PAGE EXTRACT:

__________

Frederick Busch (1941-2006), a critically acclaimed writer who won the American Academy of Arts and Letters Fiction Award in 1986 and the PEN/Malamud Award in 1991, is surely one of our most underrated American writers. Last winter I rediscovered his moving novel, Rounds, an exploration of love, loss, and broken families. And at Barnes and Noble I recently pounced on a copy of the new book, The Stories of Frederick Busch, edited and introduced by Elizabeth Strout.
Be Brave,’ Frederick Busch admonished aspiring writers in an interview he gave in 2003. ‘Keep your knees unbent.’ Courage on the page mattered to this writer, and those reading through this collection of stories will find Busch’s writing to be relentlessly brave.
Although the story, “Reruns,” may not be his most perfect, it is brave. You know this kind of story: though you have little in common with the hero or heroine, it moves you so utterly that you become one of the characters while you read the story.
In “Reruns,” the narrator, Dr. Leland Dugan, a psychoanalyst, learns that his wife, Belinda, a sociologist, anthropologist, and journalist has been taken hostage in Lebanon. He is dumbfounded, because his wife is not a middle-aged spy nor a political activist. How could this have happened? He tells the officer from the State Department:
“But she isn’t really a journalist. Of course, she does journalism. But she’s a sociologist. On her tax return she calls herself a teacher.”

__________

DATASET CONTENT:
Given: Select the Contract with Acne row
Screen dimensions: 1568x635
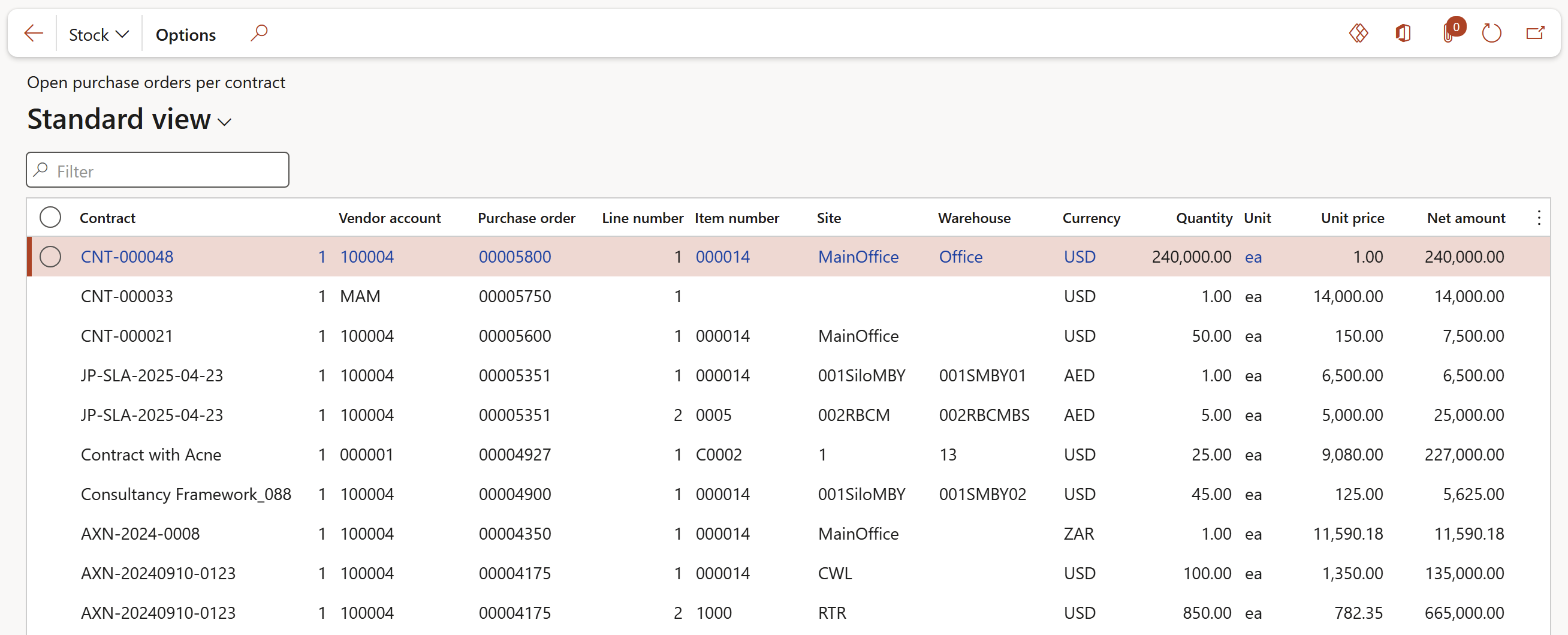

__________

QUESTIONS ON THE MATERIAL:
1. According to the piece on Frederick Busch, who edited and introduced The Stories of Frederick Busch?
2. Resume the piece on Frederick Busch immediately after its final sentence.
The lines have nothing to do with the text.

RESPONSES BY TASK:
1. Elizabeth Strout.

2.
And I must admit this resonates, because I know so many teacher-freelance writers. Metaphorically, most of us have been “taken hostage” at one time or another for accepting an assignment to write about sensitive issues for the glory of some scatty (probably bankrupt and long defunct) publication or other. (Let’s not romanticize print publications too much.)
Leland’s exasperated humor colors this story–how on earth could this have happened to his wife?–but it isn’t funny for a minute, and he knows it. He picks up his teenage daughter Linda at school, and she asks, “But who wants her?” The youngest daughter, Lissa, cries, and asks,”But who kidnaps mothers?”
Leland’s lover, Kate, a pediatrician, closes her clinic and comes to the house, bringing sandwiches, and that doesn’t make it easier for Linda, who in some ways is a younger more cyncial version of her mother, Belinda. Lissa, who is only nine, accepts Kate and the broken family situation. But they are all at a loss when they see Belinda on the hostage tape.
Leland doesn’t believe it’s happening.
I couldn’t have named one hostage. That was when I realized how politics, history, and extreme distances had taken Belinda from our three traffic lights, the hour’s commute to her campus, the stores that stocked Sara Lee pound-cake and vitamin supplements, and the house where, upstairs, Kate embraced my daughters and waited for word. Soon, I thought, people in so many lives will forget that woman’s name–the one who got snatched overseas. Remember?
But as the story goes on, we learn Belinda was actually a very serious person, though characterized by Leland as “a pretty typical left-wing, feminist, institution-distrusting intellectual.” We hear Leland’s resentment as he says that not shaving her legs was a political act for her. It turns out she has been giving papers on women in misogynistic countries (like Lebanon) and has published an article in the New Republic.
And as they watch the tape over and over, Linda smokes cigarettes, without asking permission. They all listen again and again to Belinda’s improvised addition of “It’s true” to her scripted “I’m safe.” She also gives a personal message to her daughters. She says nothing to Leland.
But think of those “L” names: Leland, Belinda, Linda, Melissa. They’re all closely related, whether they want to be or not.
What a poignant, clever story!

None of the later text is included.